Padre idoso sentado à mesa, lendo documento, com terço e crucifixo ao fundo em sala iluminada por janela.

O regime contributivo aplicado ao clero impede que padres recebam subsídio de doença. Em tratamento oncológico e afastado do trabalho, o cônego Manuel Martins denuncia a “injustiça” de um modelo definido em acordo entre o Estado e a Igreja.

Sacerdote há mais de três décadas, Manuel Martins está desde janeiro sem conseguir exercer as funções por causa de um câncer e, ainda assim, não tem direito a “baixa” com benefício. Ele diz sentir-se excluído “precisamente quando mais precisa”. Pela regra própria negociada entre Estado e Igreja, padres contribuem menos para a Segurança Social, mas, quando adoecem, ficam sem acesso ao subsídio de doença. Na prática, isso pode deixá-los sem renda e dependentes do apoio que a Igreja decida prestar. Diante desse cenário, algumas dioceses já vêm orientando párocos a migrarem para o regime geral - desde que aceitem também contribuir mais.

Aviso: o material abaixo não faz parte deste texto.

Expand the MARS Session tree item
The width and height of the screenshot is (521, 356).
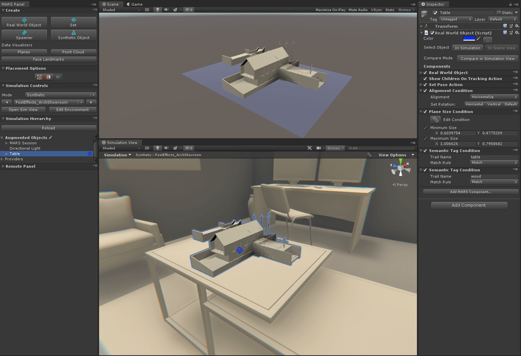tap(6, 143)
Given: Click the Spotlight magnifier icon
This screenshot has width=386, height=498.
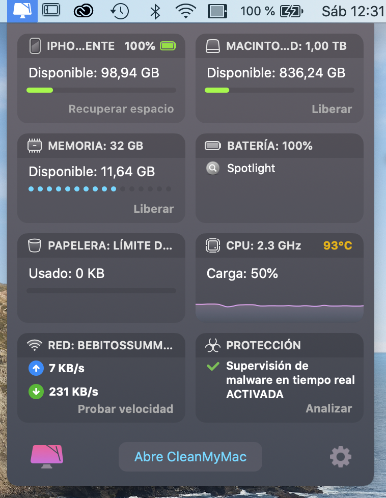Looking at the screenshot, I should click(x=213, y=169).
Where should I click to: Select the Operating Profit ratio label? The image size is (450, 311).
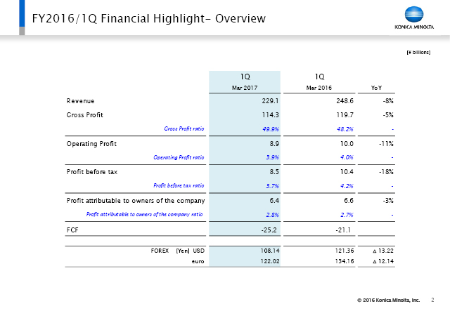179,157
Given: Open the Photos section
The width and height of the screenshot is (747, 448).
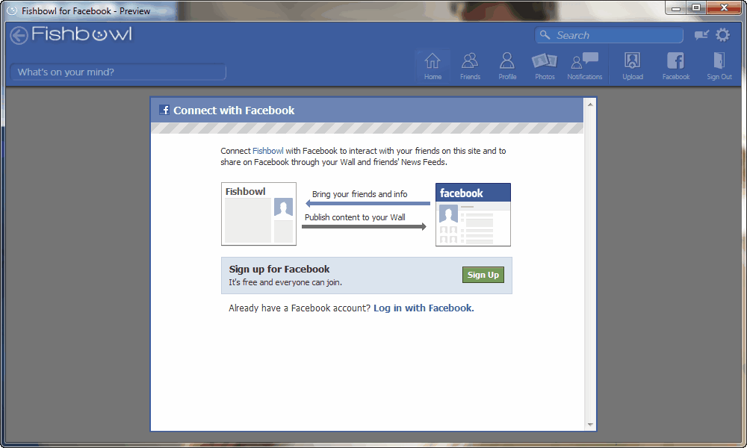Looking at the screenshot, I should click(x=545, y=66).
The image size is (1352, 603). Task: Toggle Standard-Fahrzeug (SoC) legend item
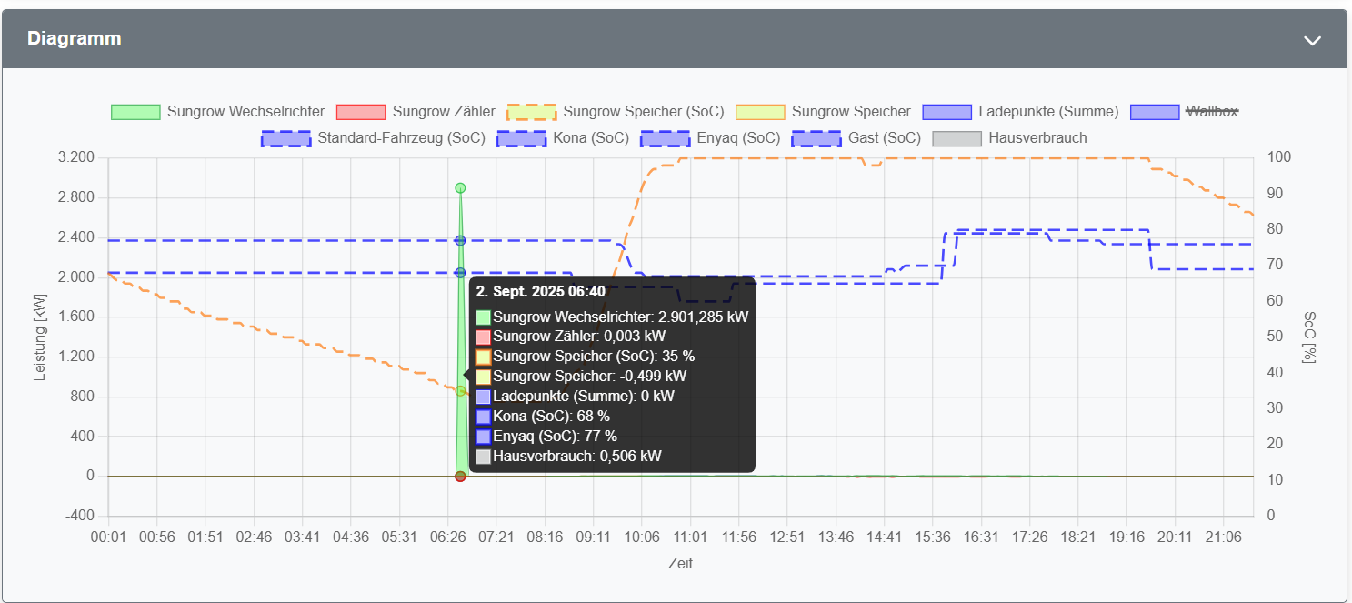click(400, 138)
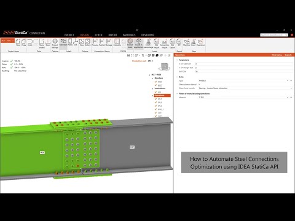
Task: Switch to the CHECK tab
Action: (x=98, y=35)
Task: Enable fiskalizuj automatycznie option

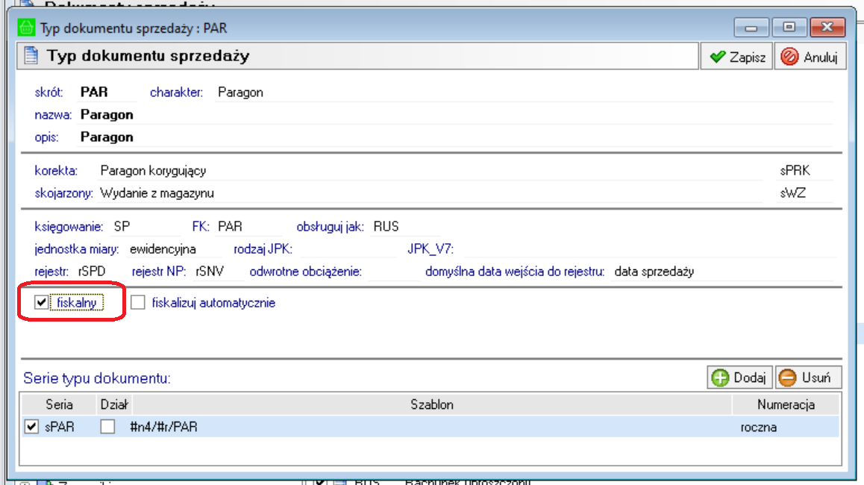Action: [x=137, y=303]
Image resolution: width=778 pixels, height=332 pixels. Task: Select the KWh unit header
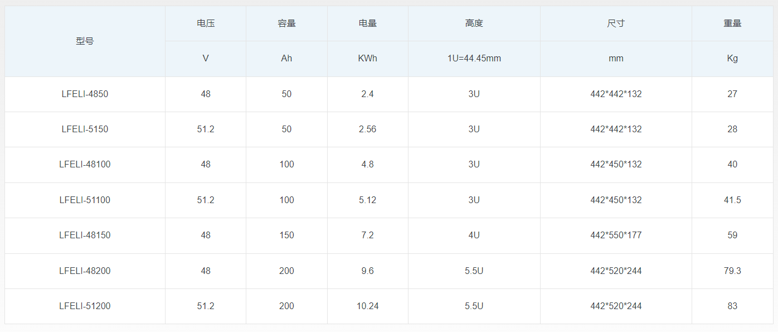(x=367, y=58)
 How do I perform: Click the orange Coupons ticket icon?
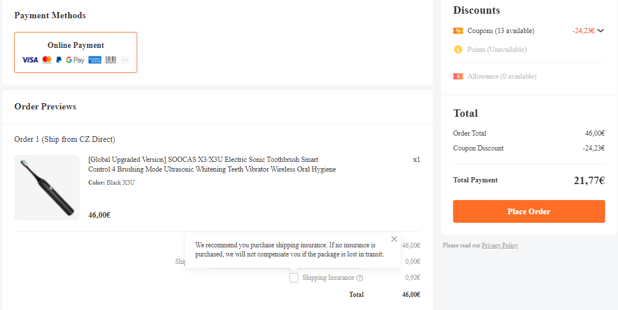(x=458, y=31)
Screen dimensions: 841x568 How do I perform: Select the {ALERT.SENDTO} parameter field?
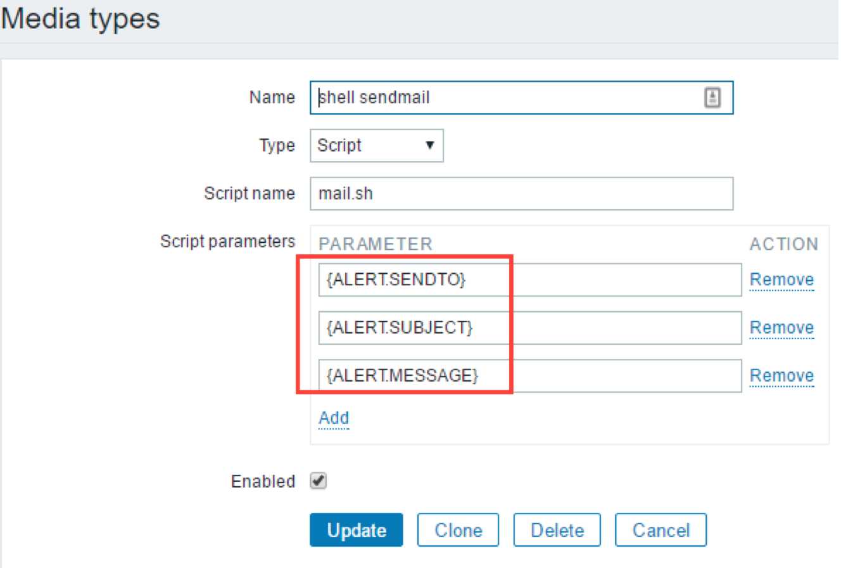coord(529,280)
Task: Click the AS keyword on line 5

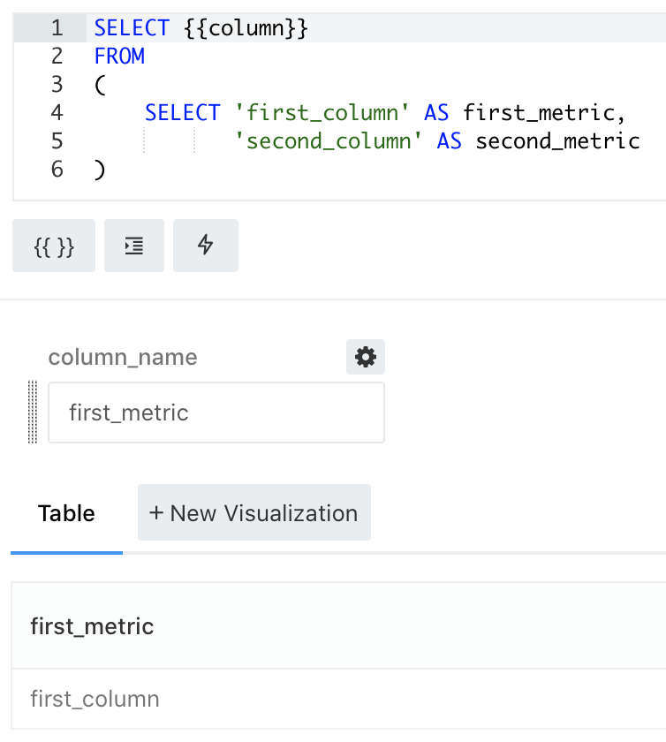Action: pyautogui.click(x=451, y=140)
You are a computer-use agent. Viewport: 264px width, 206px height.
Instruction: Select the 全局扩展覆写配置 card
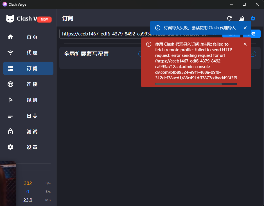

"Nunca entendi e nunca vou entender a razão por que estando de baixa por doença oncológica, não tenho direito a subsídio de doença. Não por incumprimento, não por falta de contribuições, não por qualquer falha da minha parte, mas simplesmente por estar enquadrado como membro de uma confissão religiosa. Por ser padre", afirma o cônego, numa publicação feita no Facebook.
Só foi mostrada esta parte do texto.